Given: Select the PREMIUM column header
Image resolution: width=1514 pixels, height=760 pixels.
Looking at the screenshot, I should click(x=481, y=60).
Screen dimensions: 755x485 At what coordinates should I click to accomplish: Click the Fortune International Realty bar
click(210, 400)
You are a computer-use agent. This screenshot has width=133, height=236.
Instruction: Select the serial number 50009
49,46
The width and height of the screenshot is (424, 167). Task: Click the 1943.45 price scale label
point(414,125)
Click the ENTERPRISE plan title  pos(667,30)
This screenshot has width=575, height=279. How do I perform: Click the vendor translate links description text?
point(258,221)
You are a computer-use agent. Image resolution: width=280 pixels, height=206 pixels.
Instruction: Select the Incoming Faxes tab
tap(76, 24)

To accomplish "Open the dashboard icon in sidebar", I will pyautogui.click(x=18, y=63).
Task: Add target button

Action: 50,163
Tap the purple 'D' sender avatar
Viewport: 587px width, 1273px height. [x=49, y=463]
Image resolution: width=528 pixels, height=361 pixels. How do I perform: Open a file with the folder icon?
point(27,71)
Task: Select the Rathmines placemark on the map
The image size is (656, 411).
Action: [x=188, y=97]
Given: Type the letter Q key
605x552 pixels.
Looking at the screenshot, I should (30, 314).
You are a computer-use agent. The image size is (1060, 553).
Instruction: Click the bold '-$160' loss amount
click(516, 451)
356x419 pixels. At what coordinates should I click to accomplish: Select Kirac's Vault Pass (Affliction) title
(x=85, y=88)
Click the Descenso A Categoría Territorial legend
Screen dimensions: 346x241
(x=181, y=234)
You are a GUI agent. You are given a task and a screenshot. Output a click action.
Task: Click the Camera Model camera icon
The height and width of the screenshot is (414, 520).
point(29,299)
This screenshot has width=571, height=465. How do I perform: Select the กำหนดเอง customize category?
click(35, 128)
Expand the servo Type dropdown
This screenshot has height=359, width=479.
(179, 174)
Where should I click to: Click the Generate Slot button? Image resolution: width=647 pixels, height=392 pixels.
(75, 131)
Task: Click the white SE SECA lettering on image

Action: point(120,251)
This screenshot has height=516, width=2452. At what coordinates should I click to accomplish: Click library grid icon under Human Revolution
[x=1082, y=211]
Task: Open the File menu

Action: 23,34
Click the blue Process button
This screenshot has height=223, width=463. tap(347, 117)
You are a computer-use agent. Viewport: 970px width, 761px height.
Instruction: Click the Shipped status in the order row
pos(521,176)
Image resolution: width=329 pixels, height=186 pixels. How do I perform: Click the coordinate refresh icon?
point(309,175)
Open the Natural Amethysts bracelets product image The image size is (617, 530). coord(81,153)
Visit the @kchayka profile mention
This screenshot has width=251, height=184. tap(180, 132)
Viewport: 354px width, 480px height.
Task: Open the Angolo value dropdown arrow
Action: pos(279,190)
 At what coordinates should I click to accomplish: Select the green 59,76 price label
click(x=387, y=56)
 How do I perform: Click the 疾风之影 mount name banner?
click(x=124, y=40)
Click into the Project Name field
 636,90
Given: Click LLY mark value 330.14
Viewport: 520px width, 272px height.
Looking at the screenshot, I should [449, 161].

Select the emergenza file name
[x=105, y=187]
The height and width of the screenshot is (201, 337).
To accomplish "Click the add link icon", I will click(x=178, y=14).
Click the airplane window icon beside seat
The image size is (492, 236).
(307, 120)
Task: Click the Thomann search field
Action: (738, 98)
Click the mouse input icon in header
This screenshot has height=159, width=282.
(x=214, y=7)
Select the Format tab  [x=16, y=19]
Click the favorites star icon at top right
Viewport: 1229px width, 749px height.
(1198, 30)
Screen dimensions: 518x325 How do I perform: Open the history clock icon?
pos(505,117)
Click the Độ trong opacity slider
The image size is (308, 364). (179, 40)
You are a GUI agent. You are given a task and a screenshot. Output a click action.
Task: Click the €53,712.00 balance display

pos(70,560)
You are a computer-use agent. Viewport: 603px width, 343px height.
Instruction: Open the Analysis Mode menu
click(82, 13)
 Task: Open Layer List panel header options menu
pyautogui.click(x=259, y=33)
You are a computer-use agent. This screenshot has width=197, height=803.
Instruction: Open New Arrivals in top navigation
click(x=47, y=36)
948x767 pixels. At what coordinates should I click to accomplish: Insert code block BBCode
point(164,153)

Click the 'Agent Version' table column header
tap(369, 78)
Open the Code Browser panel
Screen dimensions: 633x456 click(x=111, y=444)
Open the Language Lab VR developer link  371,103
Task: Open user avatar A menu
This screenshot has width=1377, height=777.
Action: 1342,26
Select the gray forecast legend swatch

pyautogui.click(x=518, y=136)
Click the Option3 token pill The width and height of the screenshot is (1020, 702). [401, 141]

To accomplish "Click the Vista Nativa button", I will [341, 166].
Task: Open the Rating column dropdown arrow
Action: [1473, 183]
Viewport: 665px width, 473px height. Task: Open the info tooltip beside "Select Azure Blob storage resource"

+++

EXERCISE REQUIREMENTS:
Would you output all the records above exactly as written?

YOUR SOLUTION:
Given: Select the PREMIUM column header
Image resolution: width=1514 pixels, height=760 pixels.
Looking at the screenshot, I should click(x=481, y=60).
Screen dimensions: 755x485 At what coordinates should I click to accomplish: Click the Fortune International Realty bar
click(210, 400)
You are a computer-use agent. This screenshot has width=133, height=236.
Instruction: Select the serial number 50009
49,46
The width and height of the screenshot is (424, 167). Task: Click the 1943.45 price scale label
point(414,125)
Click the ENTERPRISE plan title  pos(667,30)
This screenshot has width=575, height=279. How do I perform: Click the vendor translate links description text?
point(258,221)
You are a computer-use agent. Image resolution: width=280 pixels, height=206 pixels.
Instruction: Select the Incoming Faxes tab
tap(76, 24)

To accomplish "Open the dashboard icon in sidebar", I will pyautogui.click(x=18, y=63).
Task: Add target button

Action: 50,163
Tap the purple 'D' sender avatar
Viewport: 587px width, 1273px height. [x=49, y=463]
Image resolution: width=528 pixels, height=361 pixels. How do I perform: Open a file with the folder icon?
point(27,71)
Task: Select the Rathmines placemark on the map
The image size is (656, 411).
Action: [x=188, y=97]
Given: Type the letter Q key
605x552 pixels.
Looking at the screenshot, I should (30, 314).
You are a computer-use agent. The image size is (1060, 553).
Instruction: Click the bold '-$160' loss amount
click(516, 451)
356x419 pixels. At what coordinates should I click to accomplish: Select Kirac's Vault Pass (Affliction) title
(x=85, y=88)
Click the Descenso A Categoría Territorial legend
Screen dimensions: 346x241
(x=181, y=234)
You are a GUI agent. You are given a task and a screenshot. Output a click action.
Task: Click the Camera Model camera icon
The height and width of the screenshot is (414, 520).
point(29,299)
This screenshot has width=571, height=465. How do I perform: Select the กำหนดเอง customize category?
click(35, 128)
Expand the servo Type dropdown
This screenshot has height=359, width=479.
(179, 174)
Where should I click to: Click the Generate Slot button? Image resolution: width=647 pixels, height=392 pixels.
(75, 131)
Task: Click the white SE SECA lettering on image

Action: point(120,251)
This screenshot has height=516, width=2452. At what coordinates should I click to accomplish: Click library grid icon under Human Revolution
[x=1082, y=211]
Task: Open the File menu

Action: 23,34
Click the blue Process button
This screenshot has height=223, width=463. tap(347, 117)
You are a computer-use agent. Viewport: 970px width, 761px height.
Instruction: Click the Shipped status in the order row
pos(521,176)
Image resolution: width=329 pixels, height=186 pixels. How do I perform: Click the coordinate refresh icon?
point(309,175)
Open the Natural Amethysts bracelets product image The image size is (617, 530). coord(81,153)
Visit the @kchayka profile mention
This screenshot has width=251, height=184. tap(180, 132)
Viewport: 354px width, 480px height.
Task: Open the Angolo value dropdown arrow
Action: pos(279,190)
 At what coordinates should I click to accomplish: Select the green 59,76 price label
click(x=387, y=56)
 How do I perform: Click the 疾风之影 mount name banner?
click(x=124, y=40)
Click into the Project Name field
 636,90
Given: Click LLY mark value 330.14
Viewport: 520px width, 272px height.
Looking at the screenshot, I should [449, 161].

Select the emergenza file name
[x=105, y=187]
The height and width of the screenshot is (201, 337).
To accomplish "Click the add link icon", I will click(x=178, y=14).
Click the airplane window icon beside seat
The image size is (492, 236).
(307, 120)
Task: Click the Thomann search field
Action: (738, 98)
Click the mouse input icon in header
This screenshot has height=159, width=282.
(x=214, y=7)
Select the Format tab  [x=16, y=19]
Click the favorites star icon at top right
Viewport: 1229px width, 749px height.
(1198, 30)
Screen dimensions: 518x325 How do I perform: Open the history clock icon?
pos(505,117)
Click the Độ trong opacity slider
The image size is (308, 364). (179, 40)
You are a GUI agent. You are given a task and a screenshot. Output a click action.
Task: Click the €53,712.00 balance display

pos(70,560)
You are a computer-use agent. Viewport: 603px width, 343px height.
Instruction: Open the Analysis Mode menu
click(82, 13)
 Task: Open Layer List panel header options menu
pyautogui.click(x=259, y=33)
You are a computer-use agent. This screenshot has width=197, height=803.
Instruction: Open New Arrivals in top navigation
click(x=47, y=36)
948x767 pixels. At what coordinates should I click to accomplish: Insert code block BBCode
point(164,153)

Click the 'Agent Version' table column header
tap(369, 78)
Open the Code Browser panel
Screen dimensions: 633x456 click(x=111, y=444)
Open the Language Lab VR developer link  371,103
Task: Open user avatar A menu
This screenshot has width=1377, height=777.
Action: 1342,26
Select the gray forecast legend swatch

pyautogui.click(x=518, y=136)
Click the Option3 token pill The width and height of the screenshot is (1020, 702). [401, 141]

To accomplish "Click the Vista Nativa button", I will [341, 166].
Task: Open the Rating column dropdown arrow
Action: [1473, 183]
Viewport: 665px width, 473px height. Task: Open the info tooltip beside "Select Azure Blob storage resource"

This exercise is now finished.